I am not sure how reliable those CI's are. Would that be possible/ok to remove those replications where the first element of D got estimated as zero from the CI estimation?

AdminRobK's picture
Offline
Joined: 01/24/2014 - 12:15
rDboot
I am not sure how reliable those CI's are.

I don't know how much D variance you're estimating in each of the three traits, but if it's not very much, then you can get legitimate confidence intervals for the dominance-genetic correlations that span most of [-1,1].

Would that be possible/ok to remove those replications where the first element of D got estimated as zero from the CI estimation?

Since it's only 5 out of 1000 replications, I doubt it will make a difference if you drop them. In effect, the na.rm=TRUE is supposed to already be dropping the NAs from the columns of rDboot.

Julia's picture
Offline
Joined: 03/29/2012 - 09:40
Thanks a lot!

Thanks a lot, Rob! The D variance is indeed small.

I think I will try to increase the number of replications to see whether confidence intervals will get a bit more narrow. Is there any reference which say how many of them it is good to have?

AdminRobK's picture
Offline
Joined: 01/24/2014 - 12:15
B
Is there any reference which say how many of them it is good to have?

I think sometime when I was in grad school I read a publication by Bradley Efron that had rules-of-thumb for setting B, the number of bootstrap replication, but I've never been able to find it.

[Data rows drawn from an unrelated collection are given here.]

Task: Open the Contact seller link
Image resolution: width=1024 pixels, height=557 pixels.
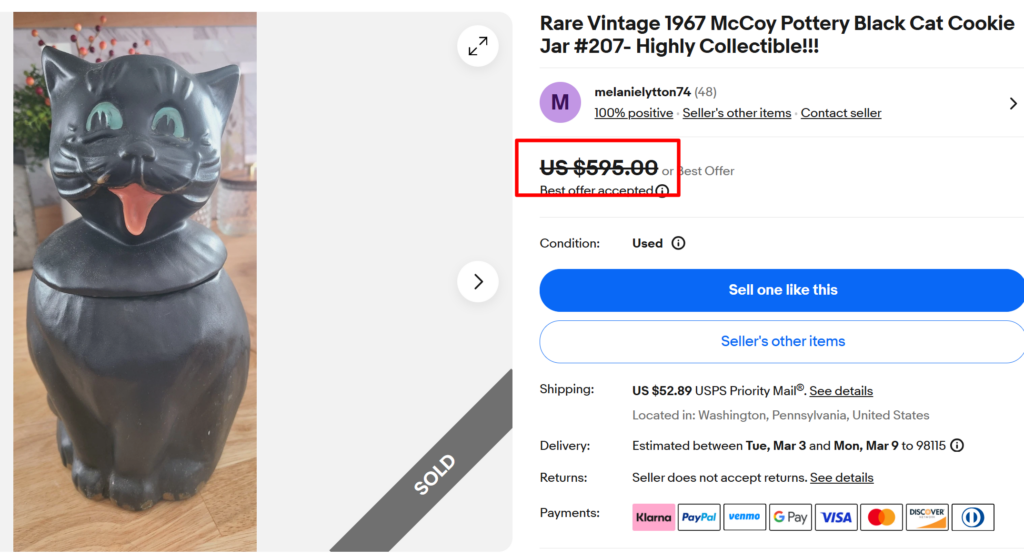Action: (x=841, y=113)
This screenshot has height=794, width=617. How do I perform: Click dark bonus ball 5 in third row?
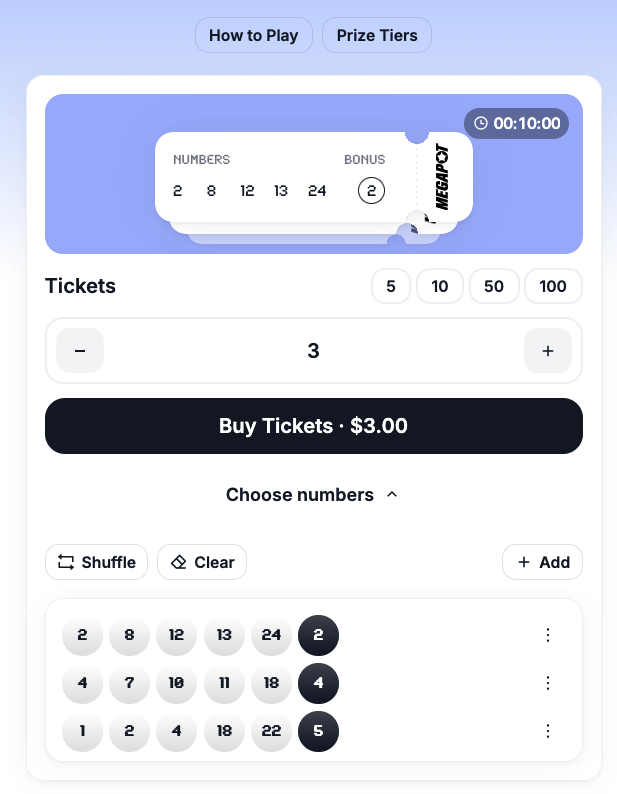pyautogui.click(x=318, y=731)
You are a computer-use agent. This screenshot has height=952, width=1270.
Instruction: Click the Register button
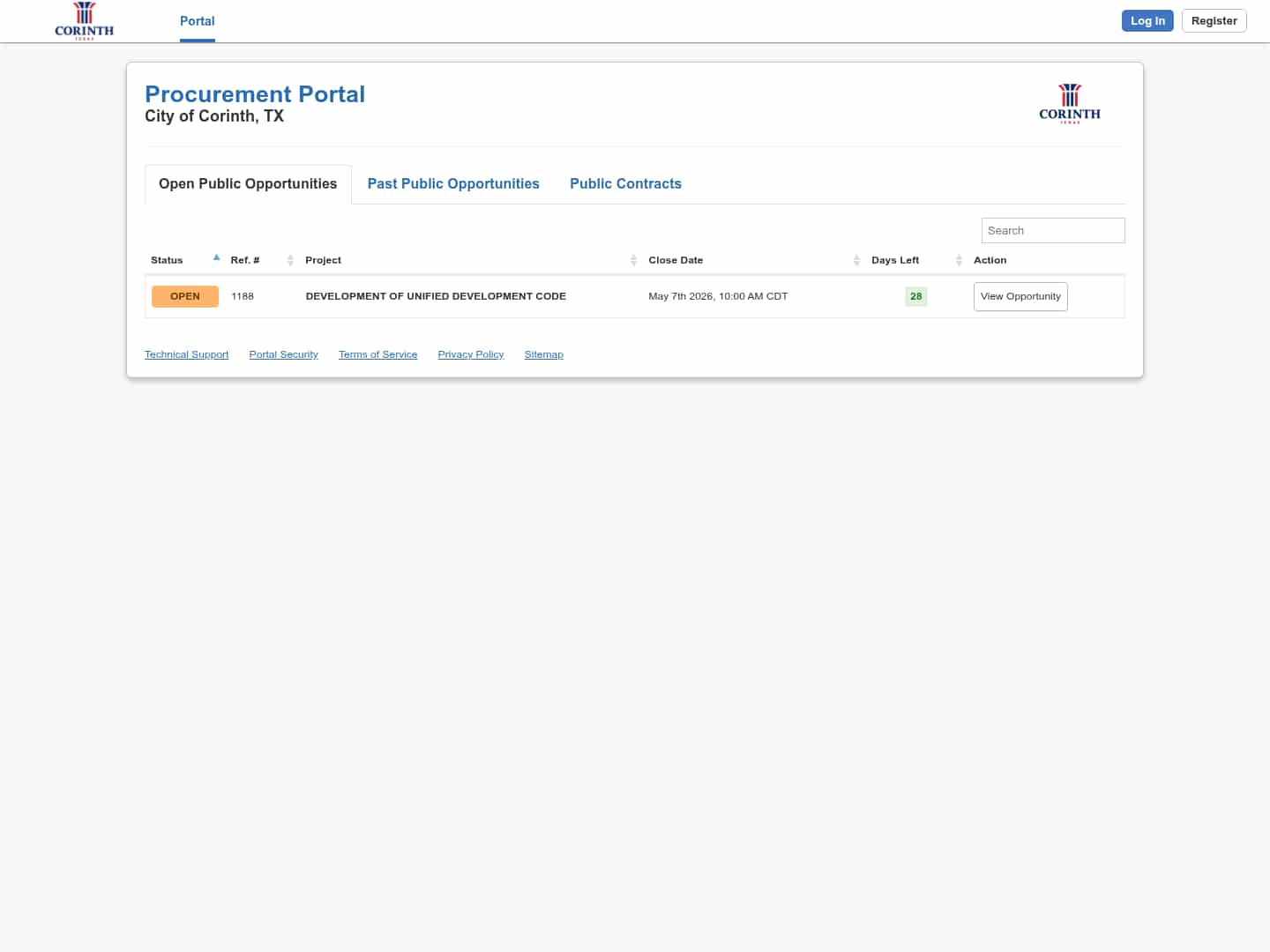tap(1214, 20)
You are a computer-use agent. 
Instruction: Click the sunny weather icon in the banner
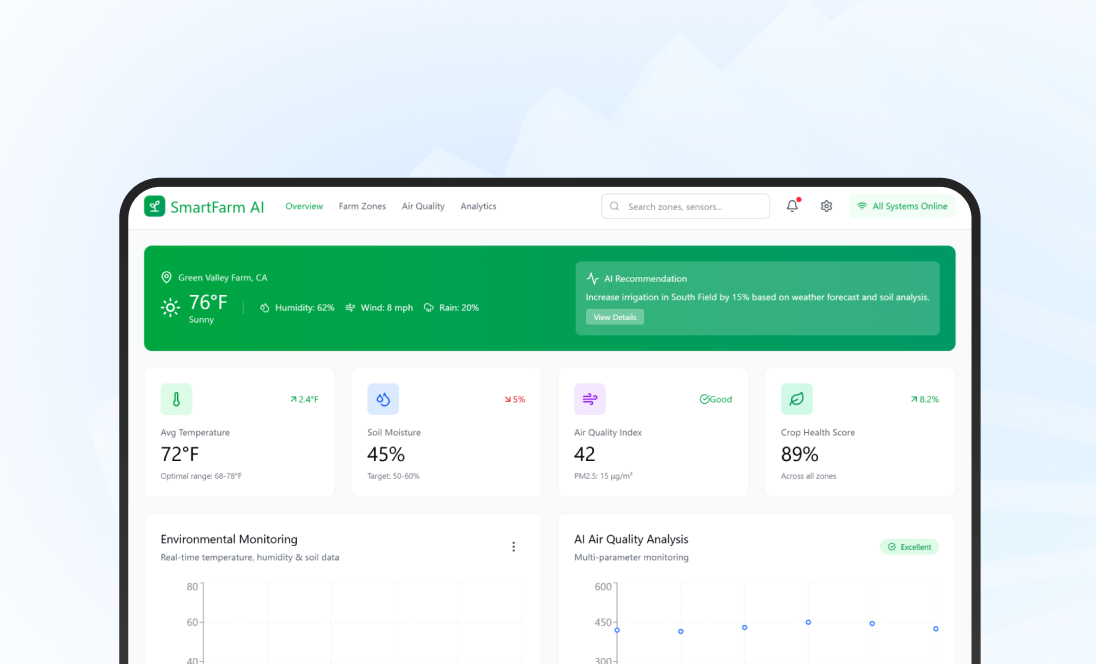click(170, 306)
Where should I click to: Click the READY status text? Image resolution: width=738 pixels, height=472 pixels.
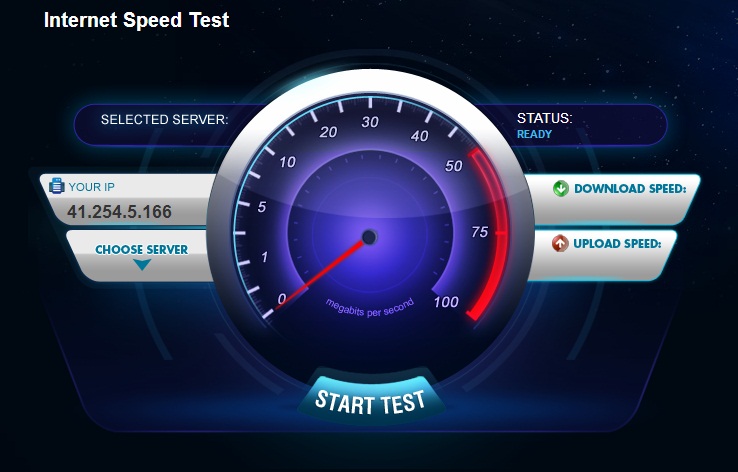click(534, 134)
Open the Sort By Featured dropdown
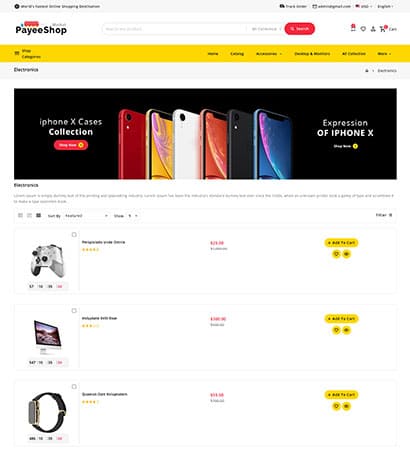This screenshot has height=450, width=410. tap(86, 216)
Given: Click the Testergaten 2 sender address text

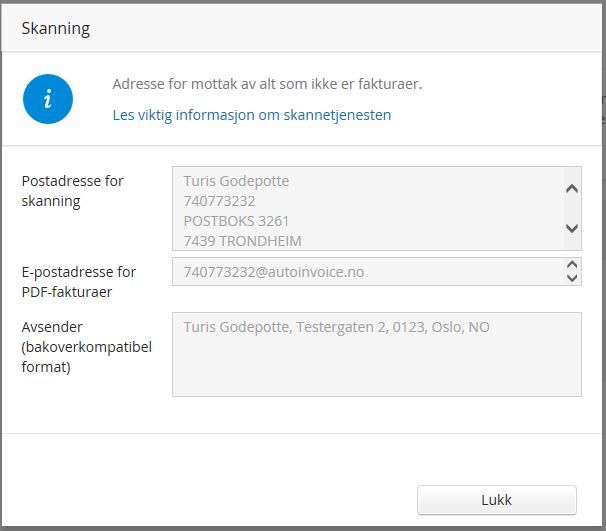Looking at the screenshot, I should point(336,327).
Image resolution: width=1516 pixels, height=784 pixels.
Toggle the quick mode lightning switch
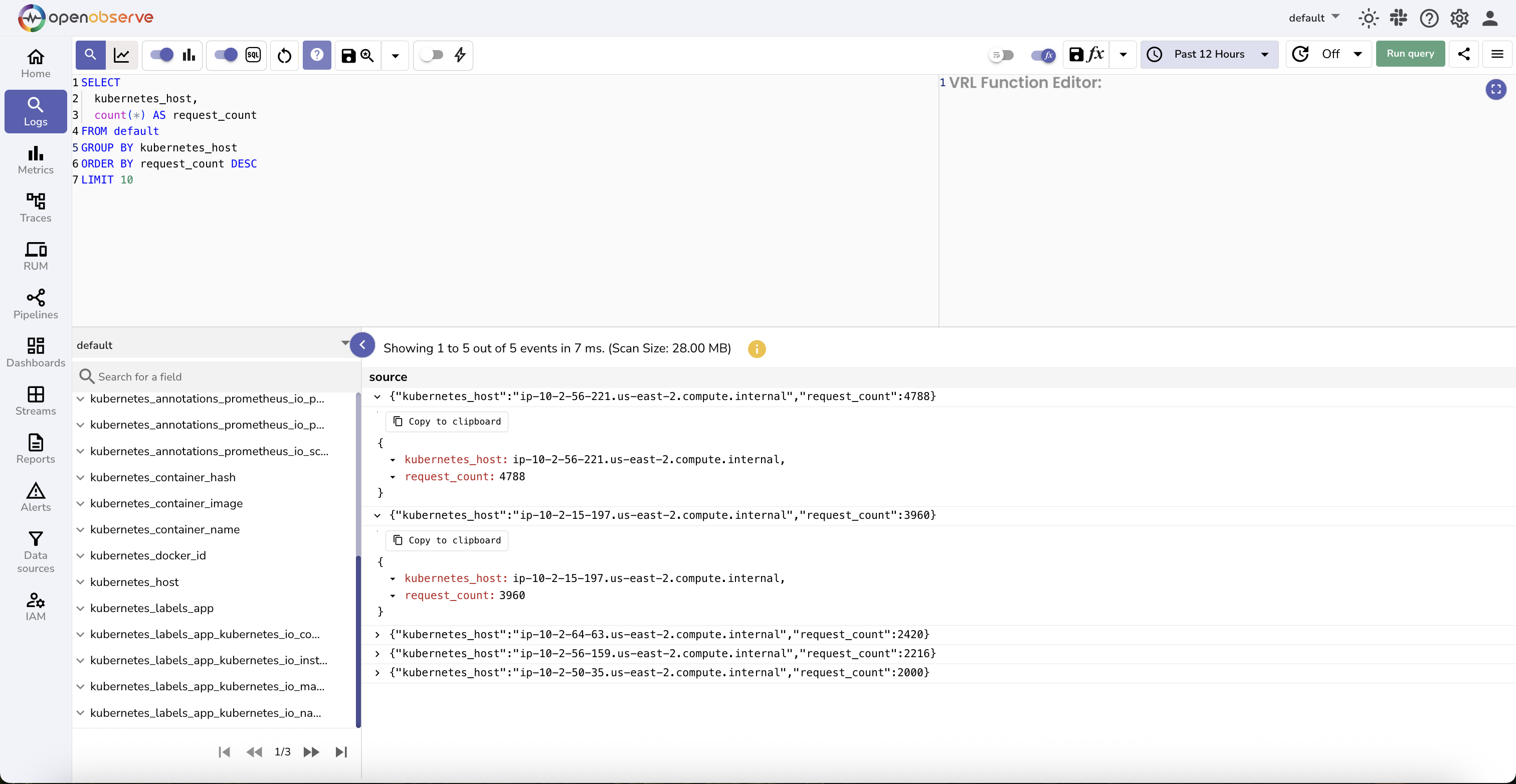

I'll refer you to the following two references, which contain discussion about how to select a value of B to achieve a desired level of Monte-Carlo precision:

  • Efron, B., & Tibshirani, R. J. (1994). An Introduction to the Bootstrap. Boca Raton: Taylor & Francis Group.
  • Shao, J., & Tu, D. (1995). The Jackknife and Bootstrap. New York: Springer-Verlag New York, Inc.

    As discussed in those two books, B can be calculated as a function of sample size, the desired coverage probability of the interval, and certain properties of the true data-generating distribution or of the statistic's true sampling distribution.